There is something just so difficult about family trips. It's been there with weddings, with Christmases, and with reunions. Someone is missing. Our daughter. Reagan isn't here to play with her brothers in the stream, to enjoy the taste of ice cream after playing in the park, to dance to the music in the house. It feels so wrong. A piece of me is always missing.
We're at the point in our lives now where things are busy, hectic, and distracted. Though I have moments throughout the week where my heart aches at thinking of how much Reagan would enjoy doing whatever it is we're doing together as a family, it's not quite so in your face. It's more of a subtle ache, the hole I've grown used to. I'm not quite sure how to handle this new wave of emotion and loss I seem to be feeling this week.

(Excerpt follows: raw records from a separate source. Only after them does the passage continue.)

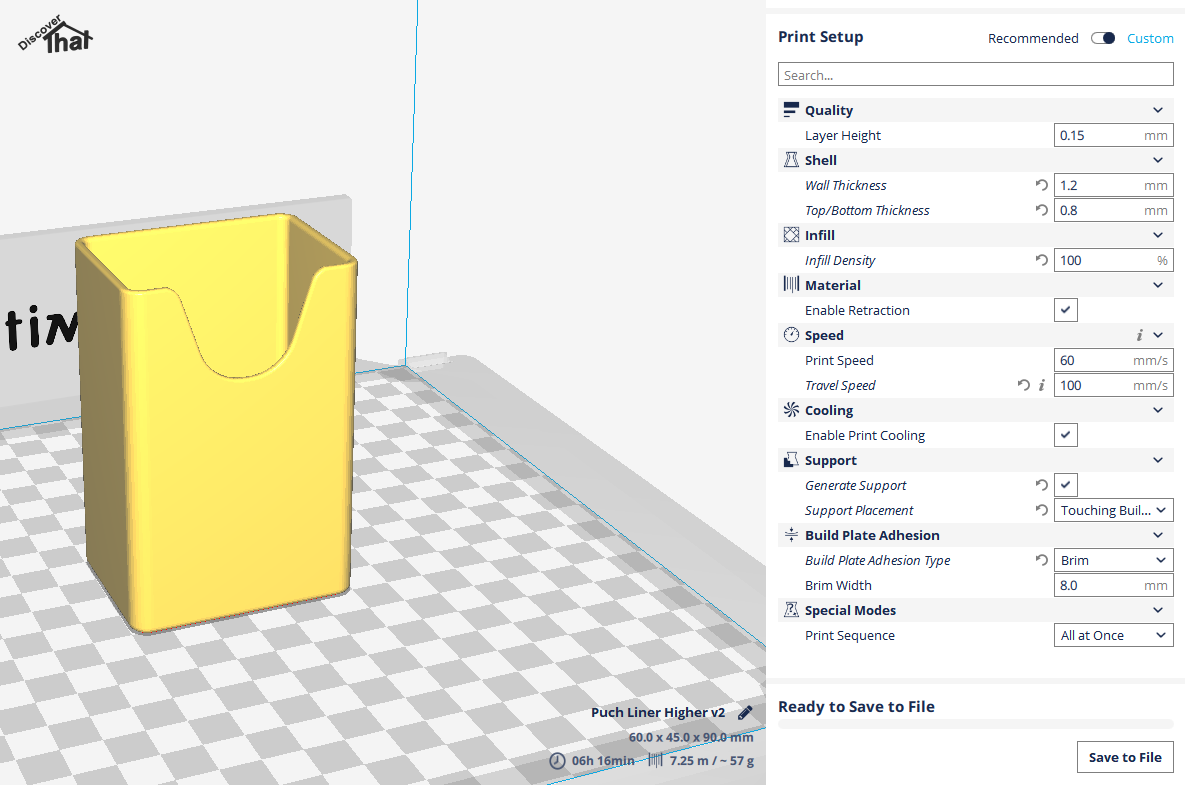Disable the Enable Print Cooling checkbox
The height and width of the screenshot is (785, 1185).
[1066, 435]
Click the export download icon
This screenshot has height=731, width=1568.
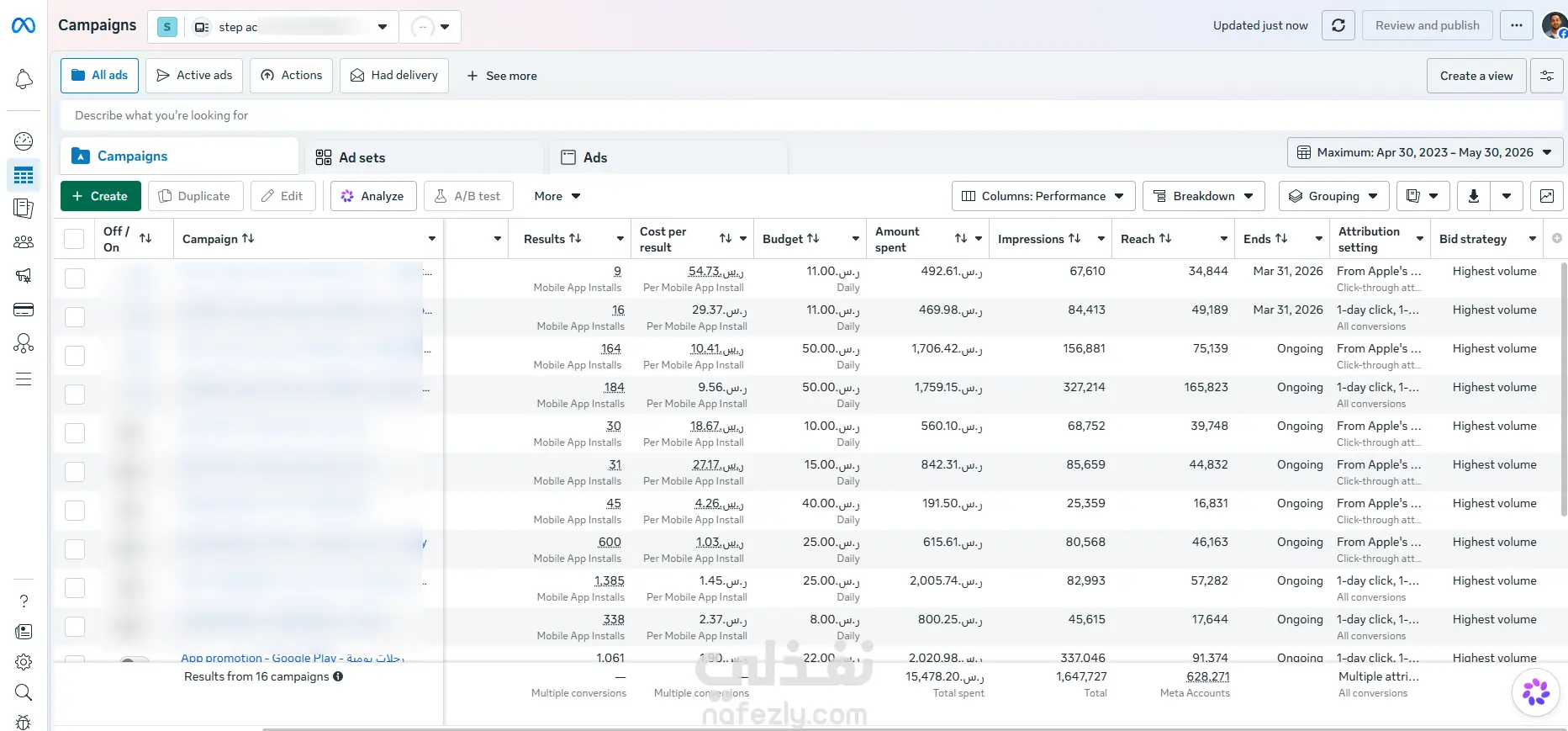[x=1473, y=196]
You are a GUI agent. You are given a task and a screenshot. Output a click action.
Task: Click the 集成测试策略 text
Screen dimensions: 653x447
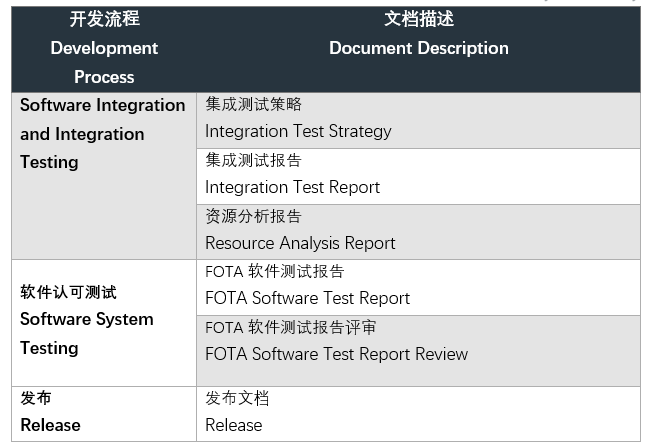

We're 20 weeks pregnant. The next 2 weeks will be so hard. Waiting to see if these constant contractions are going to send me into labor, if I'll wind up in the hospital again. Ultimately waiting for our appointment at 21+4 to see if our second daughter is still thriving. If everything still checks out. The waiting is awful. The nightmares are awful. The flashbacks are awful. I'm not really sure how else to describe it, another word to put in there. I'm terrified. And waiting for the bad news to hit. And not sure how to trust God with any of this when I still can't wrap my head around what's happened over these past several years. So, please pray for us as we wait and try to trust.